Mickey and I would sit there with two depth charts on the wall of my makeshift work space, going through the personnel. One chart was coaches. The other was players. Who was already here? Who did we have a chance of getting? What were our biggest needs? The needs were so great, it was hard to know even where to begin.
Priority number one: hiring a coaching staff. I would need sixteen, seventeen, maybe eighteen assistant coaches. That’s what it takes to run an NFL team. I had to find them, hire them, convince them to come and get them on board.
The Senior Bowl is held in Mobile every January. It’s a two-hour drive from New Orleans, and it’s also a place to hire coaches. I was interviewing a defensive line coach by the name of Bill Kollar. He flew into New Orleans. We interviewed at the Saints complex, and he traveled with me to Mobile. The drive from New Orleans to Mobile after Katrina, if you hadn’t seen it already, might have been the worst two-hour stretch of highway on Earth. For a good year after Katrina, it was like that.
There were boats on the side of the road. Casinos that had moved and tumbled. Just unthinkable devastation all along this road. At one point Bill said, “You know, you’re lucky my kids are out of the house or you’d have no chance of hiring me.” Two days later he took the same job with the Buffalo Bills.
I tried to get permission to hire Tony Sparano from the Dallas Cowboys. He was under contract. That permission was denied by Parcells. I tried to hire Dave Magazu of the Carolina Panthers. Permission denied. Aaron Kromer, Tampa Bay Buccaneers. Permission denied. These were guys I knew well and had worked with.
I got a call about Pete Carmichael. Pete was a quality-control coach at San Diego. He agreed to come. Now he was going to be my quarterbacks coach. Pete looks just like the Dustin Hoffman character in the movie
Papillon
. He has the wire-rimmed glasses and same kind of smile.
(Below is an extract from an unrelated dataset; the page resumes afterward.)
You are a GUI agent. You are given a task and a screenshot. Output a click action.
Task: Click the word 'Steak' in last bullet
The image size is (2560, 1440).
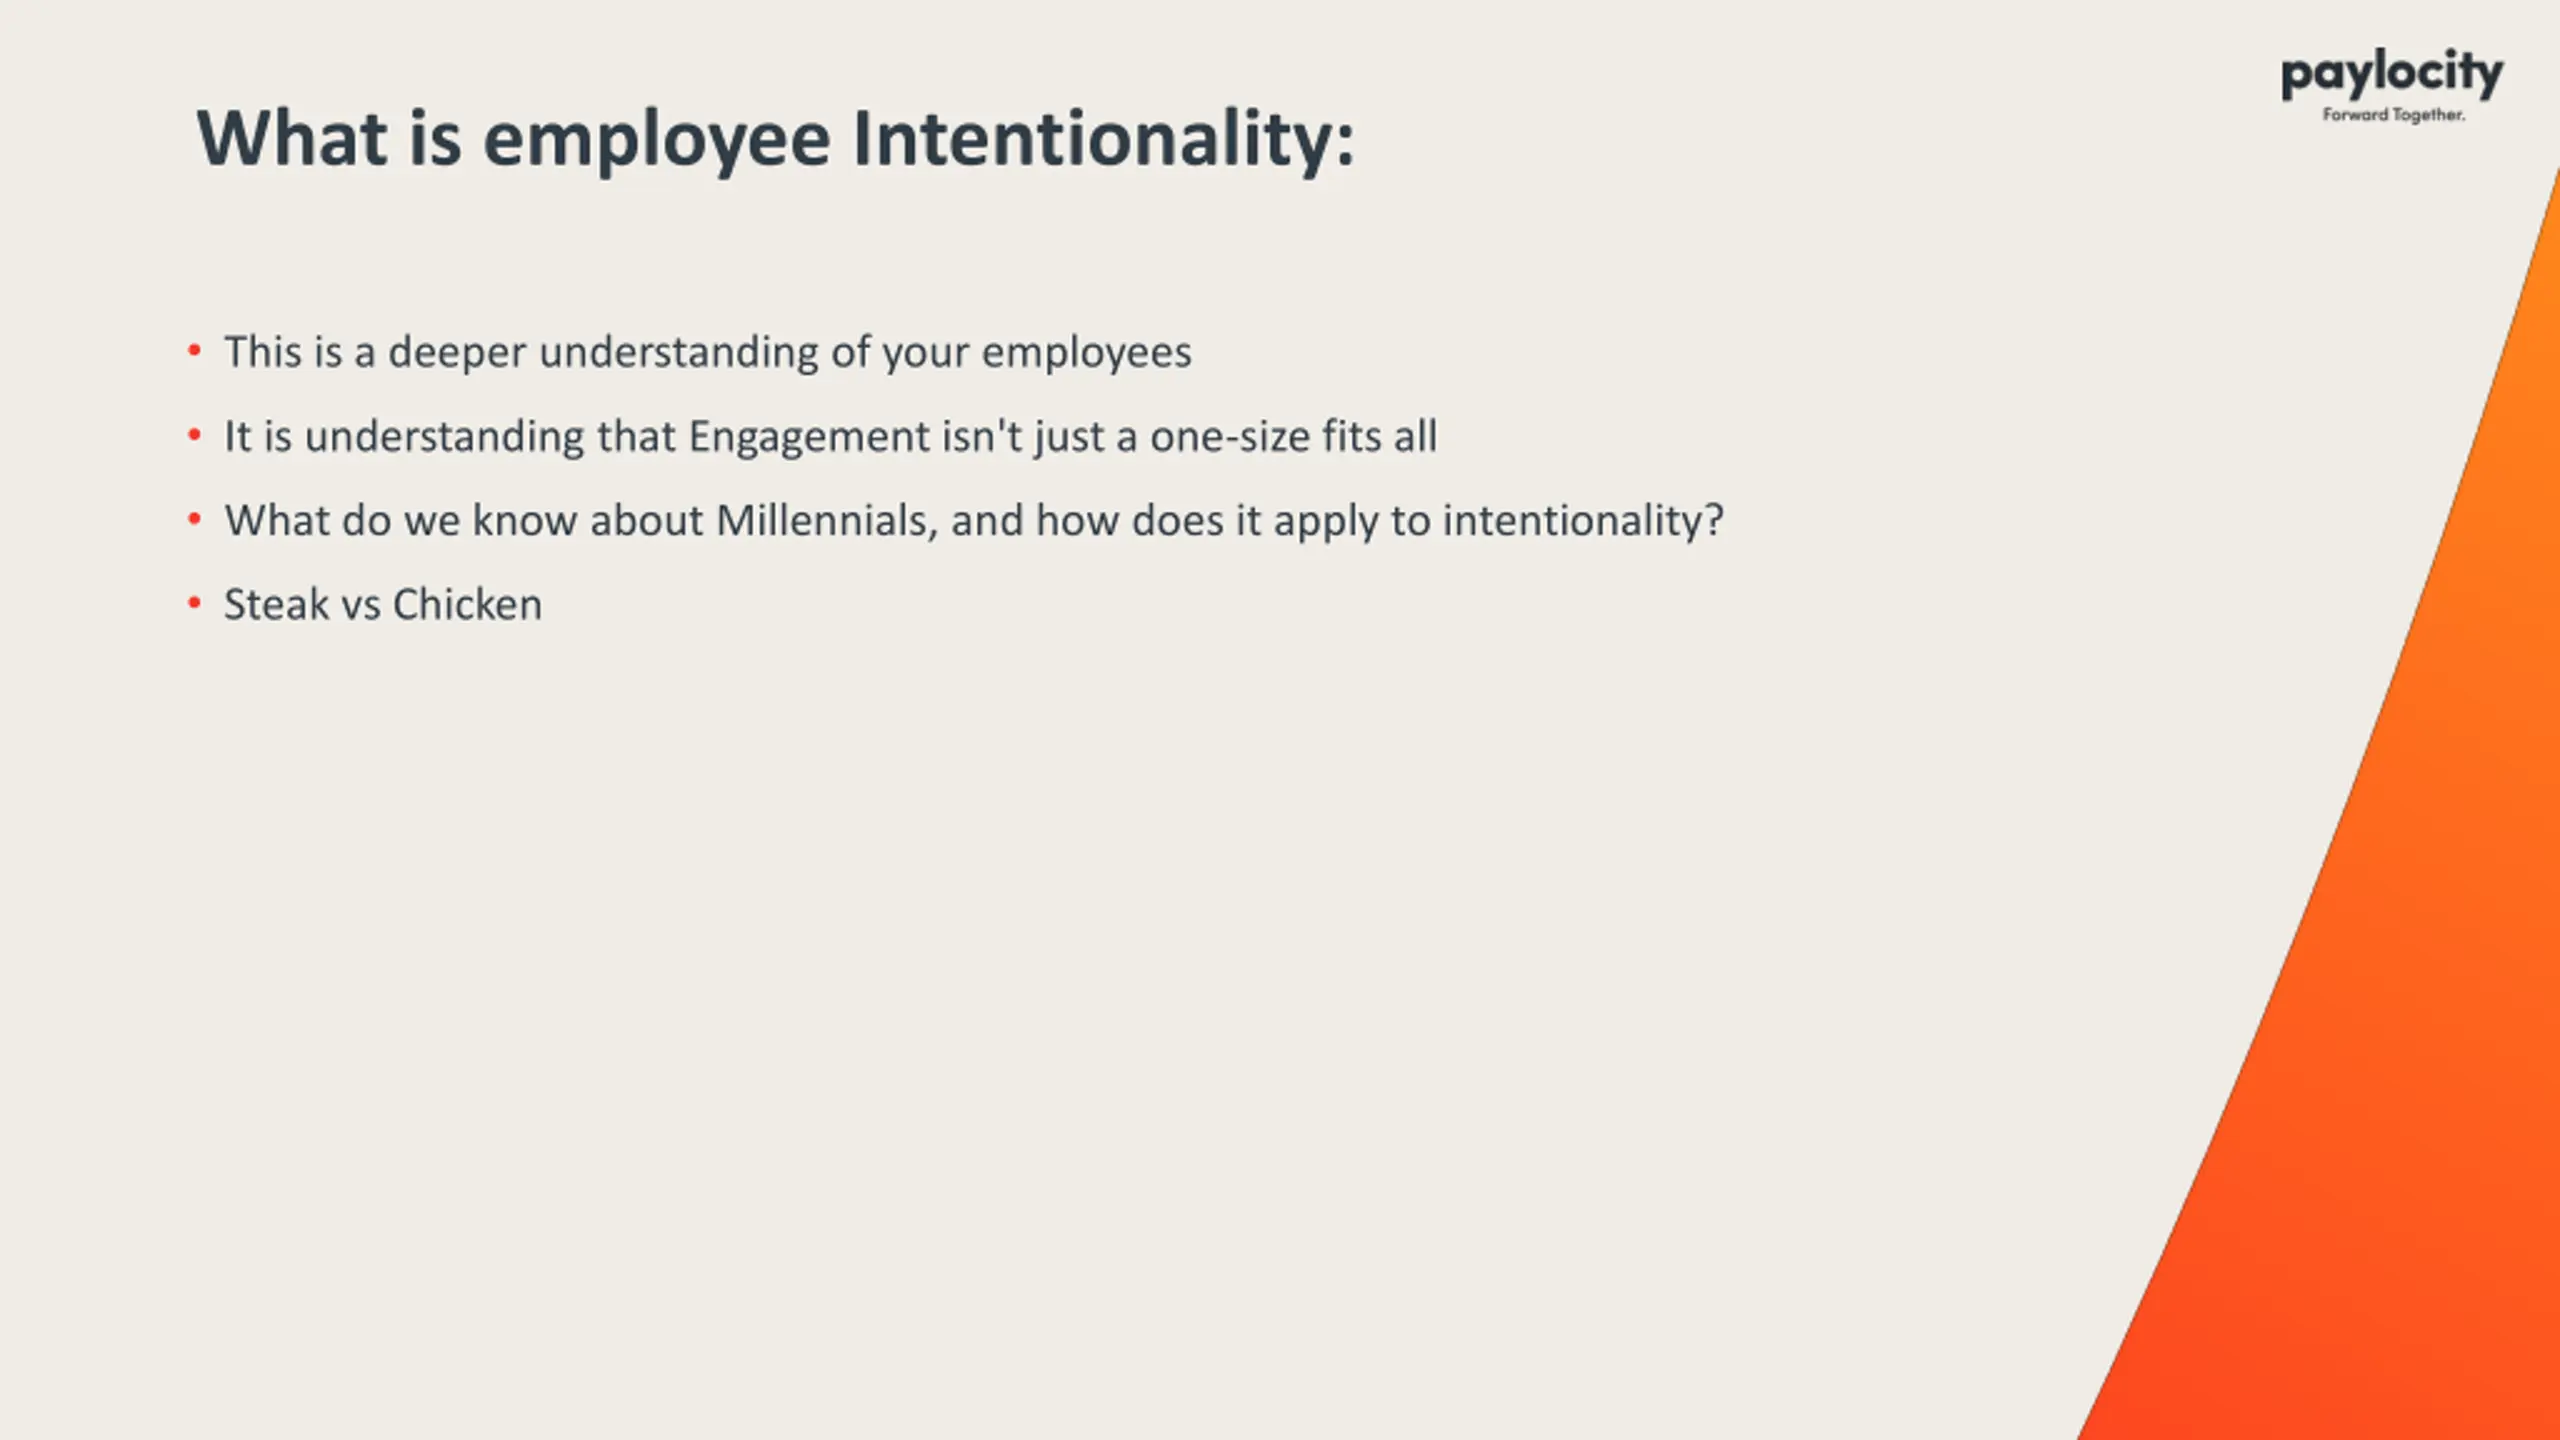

He was a really good baseball player at Boston College but doesn’t look athletic at all. He’s very intelligent and sharp on the computer, and he has a great work ethic. Pete was the third or fourth coach I was able to hire.
One thing we figured out in a hurry: There weren’t a lot of experienced NFL coaches just itching to come to New Orleans. It would take a special coach to want this job. Or someone who would come for a special opportunity like a chance to move from college to the pros or for a promotion in the NFL.
Our strength coach, Dan Dalrymple, we hired from Miami University in Oxford, Ohio. It was his first NFL job. Curtis Johnson, New Orleans native and receivers coach, came from the University of Miami for his first NFL job. Gary Gibbs, who came with me from Dallas, was now defensive coordinator, his first coordinator’s job. The line coach, Marion Hobby, I hired out of Clemson. Terry Malone, the tight ends coach, came from college too, the University of Michigan. Greg McMahon came out of East Carolina University to be assistant to special teams. Doug Marrone I had to pry out of the New York Jets, where he was an offensive line coach and would be our offensive coordinator, a nice step up.
It’s not that these guys weren’t talented or driven or great. But they’d all come for a significant promotion or the opportunity to work in the NFL. They and their families were taking the same risk all of us were.